# MATERIAL FOR THE TASK

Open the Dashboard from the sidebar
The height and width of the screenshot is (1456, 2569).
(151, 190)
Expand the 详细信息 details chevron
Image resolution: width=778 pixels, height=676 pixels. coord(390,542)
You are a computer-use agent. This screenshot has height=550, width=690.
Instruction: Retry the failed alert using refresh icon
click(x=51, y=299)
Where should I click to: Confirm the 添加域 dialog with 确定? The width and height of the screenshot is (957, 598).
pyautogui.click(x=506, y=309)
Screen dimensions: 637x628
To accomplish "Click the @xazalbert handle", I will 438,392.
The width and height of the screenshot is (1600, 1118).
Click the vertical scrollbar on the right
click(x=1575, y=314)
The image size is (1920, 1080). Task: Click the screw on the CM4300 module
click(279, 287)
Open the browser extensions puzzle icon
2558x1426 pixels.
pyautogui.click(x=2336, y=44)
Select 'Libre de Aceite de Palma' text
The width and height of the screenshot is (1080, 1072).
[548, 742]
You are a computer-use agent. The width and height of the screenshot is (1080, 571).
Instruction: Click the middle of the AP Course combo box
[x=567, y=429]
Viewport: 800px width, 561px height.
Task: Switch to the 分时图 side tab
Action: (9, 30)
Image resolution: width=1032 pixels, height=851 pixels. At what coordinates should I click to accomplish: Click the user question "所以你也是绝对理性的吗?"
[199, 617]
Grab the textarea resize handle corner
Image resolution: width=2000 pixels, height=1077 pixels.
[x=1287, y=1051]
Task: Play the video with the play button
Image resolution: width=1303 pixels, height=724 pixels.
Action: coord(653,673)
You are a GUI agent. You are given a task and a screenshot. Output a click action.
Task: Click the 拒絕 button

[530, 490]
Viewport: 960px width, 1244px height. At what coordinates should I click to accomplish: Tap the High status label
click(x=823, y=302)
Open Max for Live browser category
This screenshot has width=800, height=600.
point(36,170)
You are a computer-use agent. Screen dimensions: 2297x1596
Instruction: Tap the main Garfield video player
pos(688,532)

# GIVEN EXERCISE
Transcribe verbatim the lines starting with the line that contains "You are a computer-use agent. This" and continuing through the final line, including both.

# THE RESULT
You are a computer-use agent. This screenshot has height=550, width=690.
Instruction: Retry the failed alert using refresh icon
click(x=51, y=299)
Where should I click to: Confirm the 添加域 dialog with 确定? The width and height of the screenshot is (957, 598).
pyautogui.click(x=506, y=309)
Screen dimensions: 637x628
To accomplish "Click the @xazalbert handle", I will 438,392.
The width and height of the screenshot is (1600, 1118).
Click the vertical scrollbar on the right
click(x=1575, y=314)
The image size is (1920, 1080). Task: Click the screw on the CM4300 module
click(279, 287)
Open the browser extensions puzzle icon
2558x1426 pixels.
pyautogui.click(x=2336, y=44)
Select 'Libre de Aceite de Palma' text
The width and height of the screenshot is (1080, 1072).
[548, 742]
You are a computer-use agent. The width and height of the screenshot is (1080, 571).
Instruction: Click the middle of the AP Course combo box
[x=567, y=429]
Viewport: 800px width, 561px height.
Task: Switch to the 分时图 side tab
Action: (9, 30)
Image resolution: width=1032 pixels, height=851 pixels. At what coordinates should I click to accomplish: Click the user question "所以你也是绝对理性的吗?"
[199, 617]
Grab the textarea resize handle corner
Image resolution: width=2000 pixels, height=1077 pixels.
[x=1287, y=1051]
Task: Play the video with the play button
Image resolution: width=1303 pixels, height=724 pixels.
Action: coord(653,673)
You are a GUI agent. You are given a task and a screenshot. Output a click action.
Task: Click the 拒絕 button

[530, 490]
Viewport: 960px width, 1244px height. At what coordinates should I click to accomplish: Tap the High status label
click(x=823, y=302)
Open Max for Live browser category
This screenshot has width=800, height=600.
point(36,170)
You are a computer-use agent. Screen dimensions: 2297x1596
Instruction: Tap the main Garfield video player
pos(688,532)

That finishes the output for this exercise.